# ***IE Now Offering 24V R32 SAI Blockoff Plates!!!**



## [email protected] (Feb 16, 2010)

You asked for it. We made it. That's right, Integrated Engineering is now proud to offer secondary air blockoff plates for your 24V! We have carefully engineered this piece to ensure a perfect fit along with a great looking piece!
Also includes new OEM gasket, hose fitting, and stainless steel bolts!








Very high quality part! 
Made in the USA!!
Features 3/8" npt threads.
*ONLY $59.99* 
*CLICK HERE TO BUY!* 


_Modified by [email protected] at 11:34 AM 3-3-2010_


_Modified by [email protected] at 10:04 AM 3-17-2010_


----------



## huichox4 (Nov 8, 2004)

*Re: ***IE Now Offering 24V R32 SAI Blockoff Plates!!!** ([email protected])*

Nice, piece, I have been thinking about this myself for quite a while. 
one question though, there will be a requirement to have the secondary air disabled so you dont get the cell. is there any thing to do about that? 
Also I am not too familiar with all the secondary air system so I know it will remove a bunch of things but will it have any type of instructions to do with all the other things that usually plug in to the system or is just as simple as blocking everything else and remove the valve?

**Material**
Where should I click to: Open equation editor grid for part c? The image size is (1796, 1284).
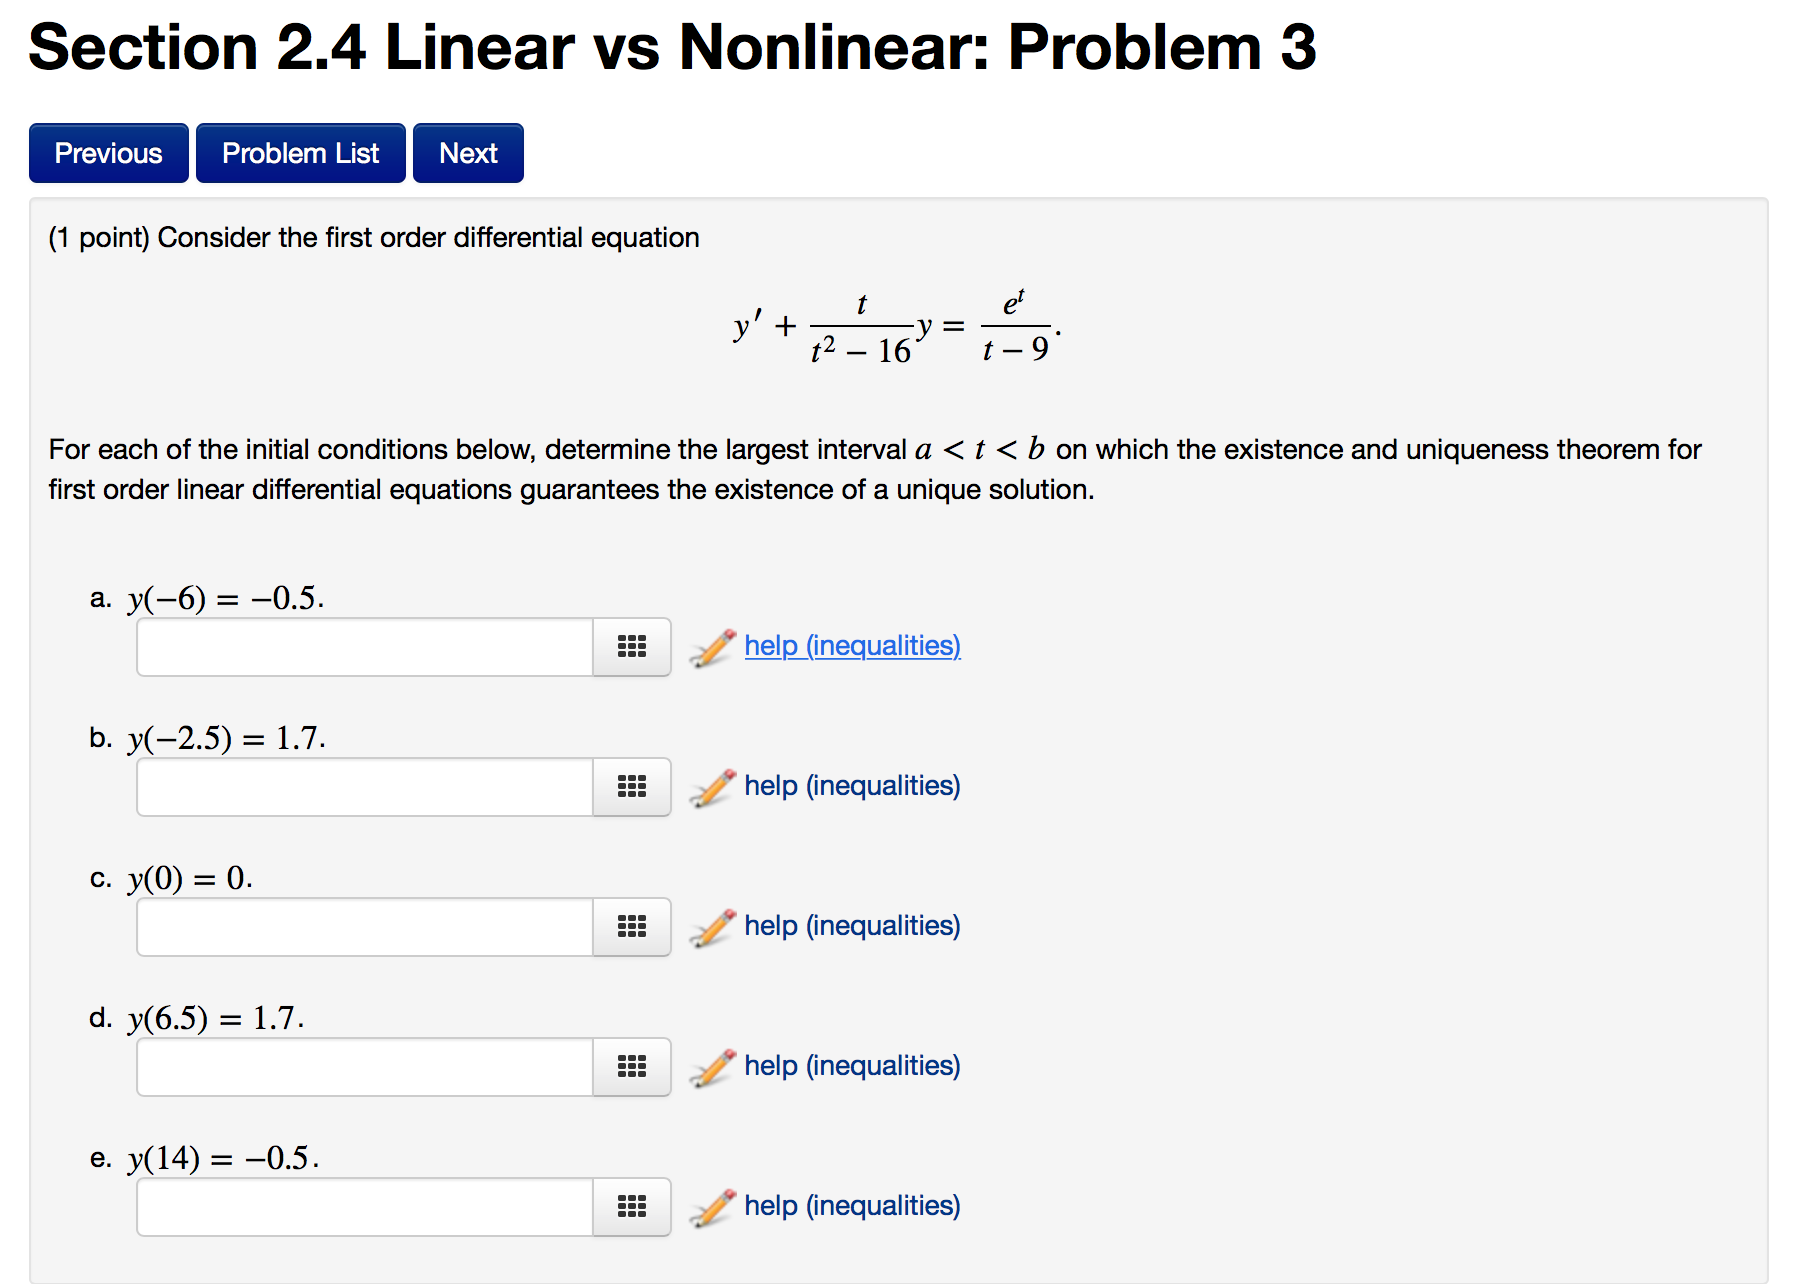pyautogui.click(x=632, y=927)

**Required task**
From the blockoff plate thread above, copy word for word the passage that begins with "## [email protected] (Feb" and ends with "stainless steel bolts!".

**The output**
## [email protected] (Feb 16, 2010)

You asked for it. We made it. That's right, Integrated Engineering is now proud to offer secondary air blockoff plates for your 24V! We have carefully engineered this piece to ensure a perfect fit along with a great looking piece!
Also includes new OEM gasket, hose fitting, and stainless steel bolts!